Magda n’est pas libre de ses mouvements, ce qui est intéressant. Si je raconte l’histoire d’un mec qui a de l’argent, il va faire le tour du monde ou se payer des trucs incroyables : c’est tout. À l’adolescence, les émotions ont tendance à être décuplées, ce que je trouve très beau. Dans un contexte pré-apocalyptique, c’est énorme ! Je voulais aussi que Magda soit une enfant pas spécialement pressée de grandir pour qu’on puisse voir la double transformation : la conscience de la mort imminente et l’envie d’être adulte très vite.

Vous traitez de ce sujet de manière intimiste en mettant de côté l’aspect sociétal…
Je voulais placer le récit dans une petite ville car à Paris ou à New York, ça aurait été le chaos. J’avais envie d’un microcosme pour créer toutes ces petites histoires et me concentrer sur Magda. Le récit ressemble à ce que tu peux vivre quand tu es ado et que tu es très centré sur toi. Carole a aussi vraiment su capter directement un non-dit : la mère de Magda devient alcoolique et Magda passe complètement à côté.

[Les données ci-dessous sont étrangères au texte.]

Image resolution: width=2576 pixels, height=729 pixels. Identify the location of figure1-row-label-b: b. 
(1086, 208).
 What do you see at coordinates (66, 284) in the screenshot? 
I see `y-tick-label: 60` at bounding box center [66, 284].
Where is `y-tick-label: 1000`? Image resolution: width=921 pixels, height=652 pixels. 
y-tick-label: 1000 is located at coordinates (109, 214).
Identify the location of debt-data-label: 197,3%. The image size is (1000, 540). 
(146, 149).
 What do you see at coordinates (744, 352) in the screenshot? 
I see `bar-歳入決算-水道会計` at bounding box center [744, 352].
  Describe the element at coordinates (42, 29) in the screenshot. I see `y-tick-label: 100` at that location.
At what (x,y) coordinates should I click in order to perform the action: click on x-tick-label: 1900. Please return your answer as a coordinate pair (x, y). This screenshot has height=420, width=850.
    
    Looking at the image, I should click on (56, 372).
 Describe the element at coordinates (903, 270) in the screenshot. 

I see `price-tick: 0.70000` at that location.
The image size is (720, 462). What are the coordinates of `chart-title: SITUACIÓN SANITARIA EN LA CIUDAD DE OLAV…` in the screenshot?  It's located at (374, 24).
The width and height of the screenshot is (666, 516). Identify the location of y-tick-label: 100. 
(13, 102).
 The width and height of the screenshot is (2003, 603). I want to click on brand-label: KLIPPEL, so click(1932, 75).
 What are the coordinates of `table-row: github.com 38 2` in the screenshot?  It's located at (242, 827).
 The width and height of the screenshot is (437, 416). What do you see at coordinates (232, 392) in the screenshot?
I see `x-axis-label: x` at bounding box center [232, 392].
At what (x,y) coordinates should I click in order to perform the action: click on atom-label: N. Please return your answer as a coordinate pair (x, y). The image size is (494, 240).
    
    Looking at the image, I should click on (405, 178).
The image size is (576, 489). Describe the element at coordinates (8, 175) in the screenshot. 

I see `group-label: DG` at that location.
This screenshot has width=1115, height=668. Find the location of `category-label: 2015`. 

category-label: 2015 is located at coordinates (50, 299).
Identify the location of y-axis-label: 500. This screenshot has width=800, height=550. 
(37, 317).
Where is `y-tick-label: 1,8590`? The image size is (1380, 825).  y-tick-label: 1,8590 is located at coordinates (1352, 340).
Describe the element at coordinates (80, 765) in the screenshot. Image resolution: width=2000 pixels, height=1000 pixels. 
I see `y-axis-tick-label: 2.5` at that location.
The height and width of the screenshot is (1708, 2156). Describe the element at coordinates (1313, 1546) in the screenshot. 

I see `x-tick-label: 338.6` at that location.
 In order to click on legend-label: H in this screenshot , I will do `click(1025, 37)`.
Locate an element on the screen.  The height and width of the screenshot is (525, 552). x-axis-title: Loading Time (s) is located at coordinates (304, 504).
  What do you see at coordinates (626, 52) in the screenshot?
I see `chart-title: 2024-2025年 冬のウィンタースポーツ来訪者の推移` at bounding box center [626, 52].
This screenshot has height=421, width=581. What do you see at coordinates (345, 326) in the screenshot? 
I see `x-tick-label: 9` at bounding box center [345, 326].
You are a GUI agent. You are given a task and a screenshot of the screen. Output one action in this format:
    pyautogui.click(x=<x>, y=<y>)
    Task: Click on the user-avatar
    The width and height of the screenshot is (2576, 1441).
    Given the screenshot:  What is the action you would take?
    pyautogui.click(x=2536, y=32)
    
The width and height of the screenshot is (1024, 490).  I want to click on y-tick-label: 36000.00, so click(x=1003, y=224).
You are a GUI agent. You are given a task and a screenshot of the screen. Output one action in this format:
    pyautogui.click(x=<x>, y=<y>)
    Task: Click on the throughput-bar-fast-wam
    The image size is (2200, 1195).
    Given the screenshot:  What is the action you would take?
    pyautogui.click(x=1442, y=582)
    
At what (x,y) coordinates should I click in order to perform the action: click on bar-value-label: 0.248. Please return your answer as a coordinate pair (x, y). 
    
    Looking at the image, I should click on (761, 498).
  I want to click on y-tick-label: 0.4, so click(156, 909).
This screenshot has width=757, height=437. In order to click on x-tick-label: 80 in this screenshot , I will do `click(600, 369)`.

Comment avez-vous abordé les thématiques de l’adolescence ?
Il y a plein de problématiques intéressantes dans l’adolescence d’une fille, notamment que tu sens que tu es encore très jeune et il y a des regards sexués qui se posent sur toi. Ce sont des petites épreuves dans l’adolescence des filles, dont on ne parle pas mais qui sont omniprésentes. Il y a également le rapport aux règles qui est tout à fait normal mais extrêmement violent, ça donne une espèce de responsabilité et de gravité, comme prendre conscience qu’alors que tu es une enfant, tu pourrais faire un enfant là maintenant.

Vous traitez aussi de la sexualité à l’adolescence et du tabou qui existe autour.
La mère de Magda, sa sœur et les parents de Julie sont des personnages qui sont restés sur des standards de notre monde alors que la donne a complètement changée ! Magda est la seule à dire que les cartes sont complètement redistribuées. Ce livre ne prône pas la sexualité des enfants de 13 ans mais en effet c’est en partie une critique du regard posé sur cet âge... Il y a beaucoup de gens qui sont très prompts à juger énormément de choses sans penser que la première personne qui doit décider est celle dont le corps est en action. Au début, le rapport au sexe est très beau et naïf, il n’y a vraiment rien de sale et déviant là-dedans.
Quels sont vos projets ?
J’ai écrit un autre scénario qui ne verra jamais le jour je pense, vu qu’il est beaucoup plus contemplatif et métaphorique...
J’ai un synopsis qui est en cours mais j’en suis au stade douloureux du premier jet qui est mauvais ! C’est horrible ! Ca serait une histoire de réincarnation qui ferait des allers-retours entre le Paris d’aujourd’hui et le Paris de 1900 au moment de l’exposition universelle. Carole a l’air plutôt emballée et j’aimerais bien retravailler avec elle.